With very little fanfare or press coverage, the Federal Election Commission on Thursday voted to close the investigation into the payments of “hush money” to Stormy Daniels by Donald Trump in the weeks leading up to the 2016 election, according to the Washington Post.
The FEC normally has six members — 3 Democrats and 3 Republicans. One GOP member had recused from the vote, and one Democrat member was absent. The final vote was 2-2 — splint along party lines — but the effect of that vote was to not go forward with any further investigation.
Trump’s former attorney, Michael Cohen, was previously charged with a violation of campaign finance law in connection with the payments to Daniels. He pled guilty to that charge as part of a plea package on several additional tax and fraud matters.

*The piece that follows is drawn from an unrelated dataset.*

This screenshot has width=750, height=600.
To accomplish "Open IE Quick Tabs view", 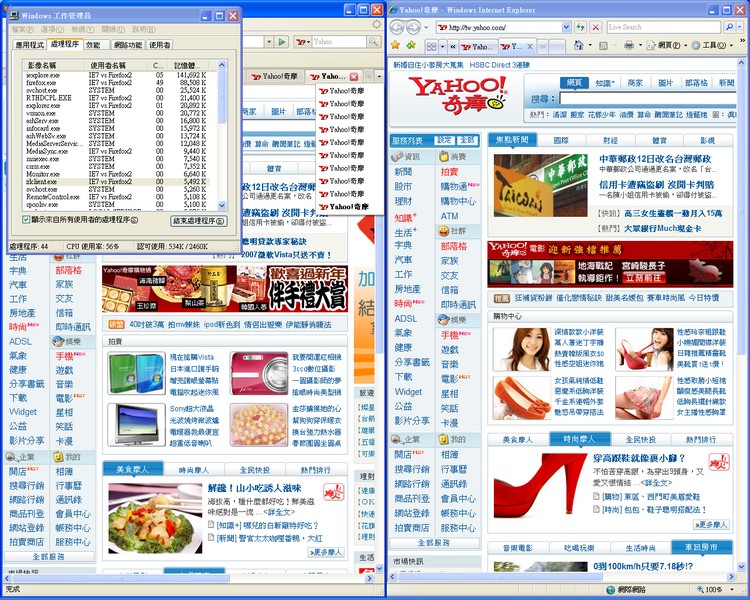I will pos(434,46).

The FEC investigation is a civil matter, but the GOP Commissioners stated that Cohen had been prosecuted and pled guilty, and because the Department of Justice had already investigated the matter without bringing further charges, it was a poor expenditure of Commission resources to continue looking into the matter when the statute of limitations on any civil campaign finance claims was about to run out.
The Democrats on the Commission disagreed, WaPo reported, in a statement:
“To conclude that a payment, made 13 days before Election Day to hush up a suddenly newsworthy 10-year-old story, was not campaign-related, without so much as conducting an investigation, defies reality,” Chair Shana Broussard and Commissioner Ellen L. Weintraub said in a statement Thursday. “But putting that aside, Cohen testified under oath that he made the payment for the principal purpose of influencing the election. This more than satisfies the Commission’s ‘reason to believe’ standard to authorize an investigation.”
The statement of the two Democrat Commissioners is an oversimplification of a much more complicated issue. Cohen and Trump were accused of different types of campaign finance laws, and Cohen’s actions don’t necessarily implicate Trump. Cohen arranged to have the National Enquirer pay Daniels a sum of money to buy exclusive rights to the story about Daniels and Trump, with the Enquirer having no intention to run the story. That’s what is called a “capture and kill” tactic in dealing with potentially embarrassing information.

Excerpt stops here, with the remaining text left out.